[Collected data entries]
'''

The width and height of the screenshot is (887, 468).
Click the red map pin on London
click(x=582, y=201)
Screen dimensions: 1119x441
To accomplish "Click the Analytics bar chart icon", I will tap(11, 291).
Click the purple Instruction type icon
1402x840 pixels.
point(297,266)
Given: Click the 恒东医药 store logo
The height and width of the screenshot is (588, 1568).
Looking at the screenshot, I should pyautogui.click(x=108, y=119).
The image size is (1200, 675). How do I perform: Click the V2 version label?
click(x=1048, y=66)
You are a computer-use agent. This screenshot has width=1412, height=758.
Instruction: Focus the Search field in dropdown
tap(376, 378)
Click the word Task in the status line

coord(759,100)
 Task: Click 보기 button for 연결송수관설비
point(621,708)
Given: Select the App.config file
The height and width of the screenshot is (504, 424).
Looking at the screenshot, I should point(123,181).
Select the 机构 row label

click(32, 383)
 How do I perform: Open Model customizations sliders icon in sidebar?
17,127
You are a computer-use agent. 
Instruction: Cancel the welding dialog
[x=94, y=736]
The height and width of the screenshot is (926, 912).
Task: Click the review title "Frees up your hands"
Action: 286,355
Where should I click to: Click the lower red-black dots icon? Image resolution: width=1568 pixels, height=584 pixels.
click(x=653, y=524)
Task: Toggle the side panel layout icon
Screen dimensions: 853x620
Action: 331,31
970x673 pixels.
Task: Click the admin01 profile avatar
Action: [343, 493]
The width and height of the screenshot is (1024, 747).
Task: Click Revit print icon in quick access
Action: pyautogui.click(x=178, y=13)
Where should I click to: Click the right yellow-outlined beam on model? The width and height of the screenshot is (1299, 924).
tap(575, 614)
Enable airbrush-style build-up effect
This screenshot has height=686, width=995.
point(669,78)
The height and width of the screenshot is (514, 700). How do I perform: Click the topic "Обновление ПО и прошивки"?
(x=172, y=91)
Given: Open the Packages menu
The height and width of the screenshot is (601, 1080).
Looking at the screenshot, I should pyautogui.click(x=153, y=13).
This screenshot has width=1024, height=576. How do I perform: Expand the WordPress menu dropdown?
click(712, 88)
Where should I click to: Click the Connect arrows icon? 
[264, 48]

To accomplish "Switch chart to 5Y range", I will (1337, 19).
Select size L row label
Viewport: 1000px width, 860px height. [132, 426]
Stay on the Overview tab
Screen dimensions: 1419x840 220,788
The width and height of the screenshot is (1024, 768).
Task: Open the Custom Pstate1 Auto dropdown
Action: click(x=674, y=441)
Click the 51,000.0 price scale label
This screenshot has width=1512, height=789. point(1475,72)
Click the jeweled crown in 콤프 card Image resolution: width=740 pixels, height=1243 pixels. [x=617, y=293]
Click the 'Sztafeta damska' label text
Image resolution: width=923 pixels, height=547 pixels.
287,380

'''

ACTIVITY
From the first line to the last, restate the data above exactly.

RESPONSE
The width and height of the screenshot is (887, 468).
Click the red map pin on London
click(x=582, y=201)
Screen dimensions: 1119x441
To accomplish "Click the Analytics bar chart icon", I will tap(11, 291).
Click the purple Instruction type icon
1402x840 pixels.
point(297,266)
Given: Click the 恒东医药 store logo
The height and width of the screenshot is (588, 1568).
Looking at the screenshot, I should pyautogui.click(x=108, y=119).
The image size is (1200, 675). How do I perform: Click the V2 version label?
click(x=1048, y=66)
You are a computer-use agent. This screenshot has width=1412, height=758.
Instruction: Focus the Search field in dropdown
tap(376, 378)
Click the word Task in the status line

coord(759,100)
 Task: Click 보기 button for 연결송수관설비
point(621,708)
Given: Select the App.config file
The height and width of the screenshot is (504, 424).
Looking at the screenshot, I should point(123,181).
Select the 机构 row label

click(32, 383)
 How do I perform: Open Model customizations sliders icon in sidebar?
17,127
You are a computer-use agent. 
Instruction: Cancel the welding dialog
[x=94, y=736]
The height and width of the screenshot is (926, 912).
Task: Click the review title "Frees up your hands"
Action: 286,355
Where should I click to: Click the lower red-black dots icon? Image resolution: width=1568 pixels, height=584 pixels.
click(x=653, y=524)
Task: Toggle the side panel layout icon
Screen dimensions: 853x620
Action: 331,31
970x673 pixels.
Task: Click the admin01 profile avatar
Action: [343, 493]
The width and height of the screenshot is (1024, 747).
Task: Click Revit print icon in quick access
Action: pyautogui.click(x=178, y=13)
Where should I click to: Click the right yellow-outlined beam on model? The width and height of the screenshot is (1299, 924).
tap(575, 614)
Enable airbrush-style build-up effect
This screenshot has height=686, width=995.
point(669,78)
The height and width of the screenshot is (514, 700). How do I perform: Click the topic "Обновление ПО и прошивки"?
(x=172, y=91)
Given: Open the Packages menu
The height and width of the screenshot is (601, 1080).
Looking at the screenshot, I should pyautogui.click(x=153, y=13).
This screenshot has width=1024, height=576. How do I perform: Expand the WordPress menu dropdown?
click(712, 88)
Where should I click to: Click the Connect arrows icon? 
[264, 48]

To accomplish "Switch chart to 5Y range", I will (1337, 19).
Select size L row label
Viewport: 1000px width, 860px height. [132, 426]
Stay on the Overview tab
Screen dimensions: 1419x840 220,788
The width and height of the screenshot is (1024, 768).
Task: Open the Custom Pstate1 Auto dropdown
Action: click(x=674, y=441)
Click the 51,000.0 price scale label
This screenshot has width=1512, height=789. point(1475,72)
Click the jeweled crown in 콤프 card Image resolution: width=740 pixels, height=1243 pixels. [x=617, y=293]
Click the 'Sztafeta damska' label text
Image resolution: width=923 pixels, height=547 pixels.
287,380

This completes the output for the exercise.